One employee, one vote is the rule. And that means that the CEO has no more power in the fate of the company than the guy who scrubs the toilets. In fact, the administrators work for the employees, not the other way around. How refreshing.

Mondragon is also a lot more adaptable than a typical bureaucracy. They are very dedicated to collaborative decision making, and because of that they can break free of old-guard, stuck-in-their-ways attitudes. Since the employees have an equal say, the decisions are made based on the current facts, not on old habits.

Mondragon employees get much better health care than the average American, and their pensions are 80 percent of their former salaries. They have extensive unemployment benefits. In addition, if one cooperative fails, the vast majority of the employees are absorbed by the other cooperatives, so there is a great deal of income security.

Is Mondragon perfect? Not by a long shot. It is still having to compete in an international, mostly capitalist market, so it has had to make some uncomfortable choices. For example, it does have international employees as well, and while they are employed by the cooperatives, they’re not owners as the other employees are. Therefore they don’t reap all the benefits and they don’t have a say in the decisions. Supposedly they are still treated well, but it’s a disturbing trend.

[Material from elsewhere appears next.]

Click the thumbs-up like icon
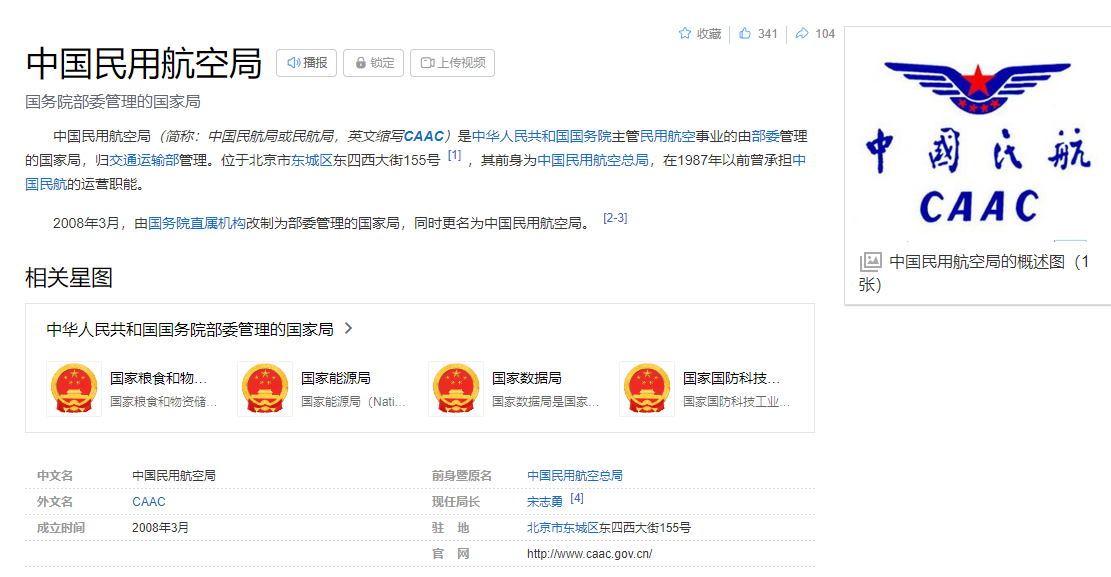 pos(745,34)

Another issue is that women are severely underrepresented in Mondragon. I suspect that has to do with it originating in a macho culture, and also the fact that for various reasons, women don’t seem to pursue engineering educations as often as men do, and Mondragon is an engineering-heavy employer. But when women do get jobs within this system, they get equal pay. That must be nice.

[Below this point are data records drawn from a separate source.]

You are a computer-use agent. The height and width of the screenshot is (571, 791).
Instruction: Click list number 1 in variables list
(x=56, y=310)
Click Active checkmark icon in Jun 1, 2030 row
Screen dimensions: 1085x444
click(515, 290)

And while everyone at Mondragon has a vote, that doesn’t necessarily mean that each person is educating themselves on the issues in question. So not all votes are informed ones.

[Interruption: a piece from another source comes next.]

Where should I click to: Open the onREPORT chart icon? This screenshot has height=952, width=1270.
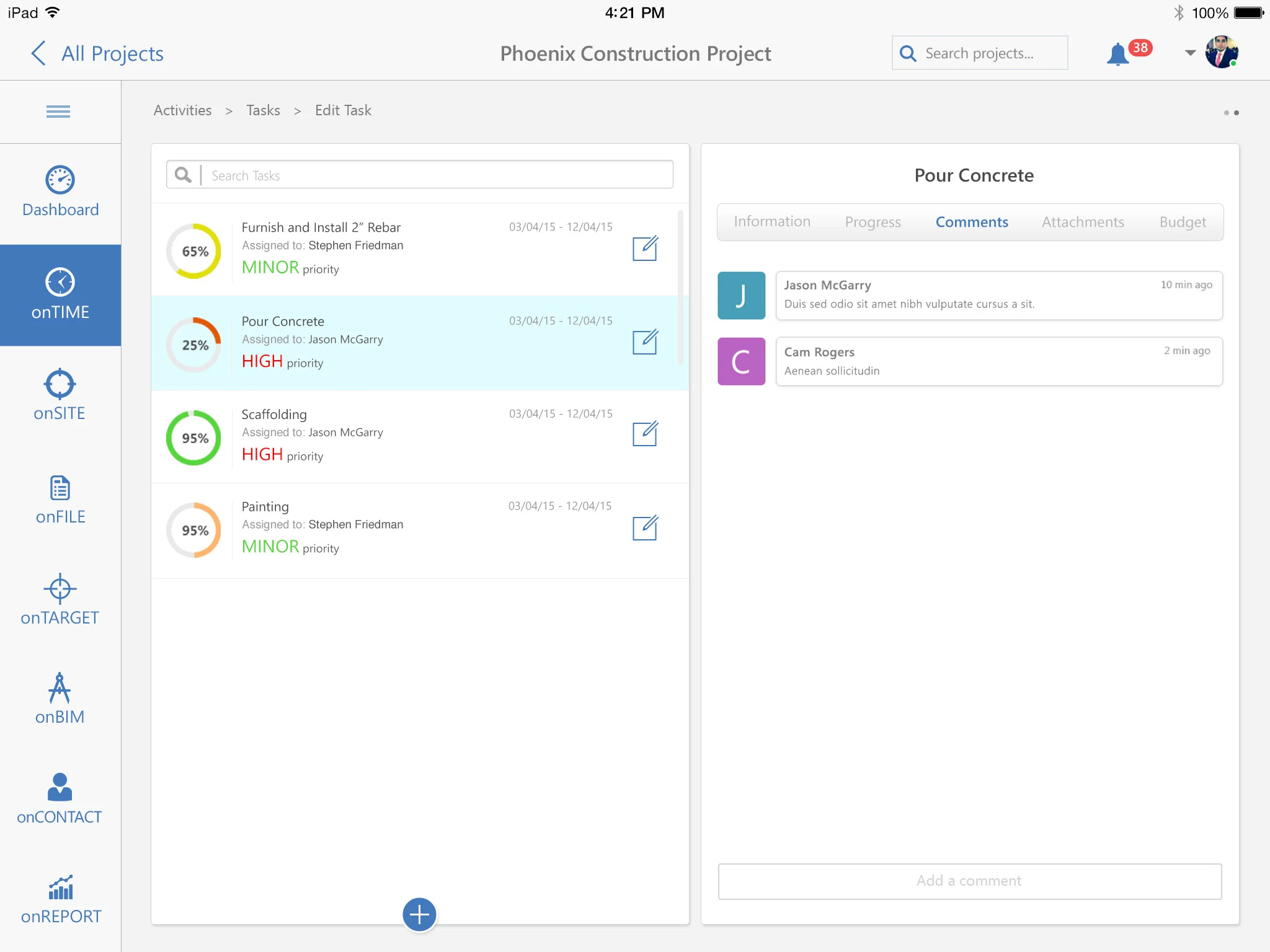click(x=60, y=888)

Another hurdle is that when you only pay your CEOs reasonable wages rather than obscenely high ones, it’s hard to get the best and brightest people to apply for the job. It could be argued, though, that those who do apply have their priorities intact. That counts for something. But it’s a rare bureaucrat who has his or her priorities intact.

It may be a flawed system, but it seems a lot less flawed than what the majority of us experience in America. I definitely believe it merits further study. And I think the Green energy movement in this country, as it is relatively young, could start out as a cooperative and thrive. Wouldn’t it be amazing if we, the people, actually created clean energy while benefiting from our endeavors?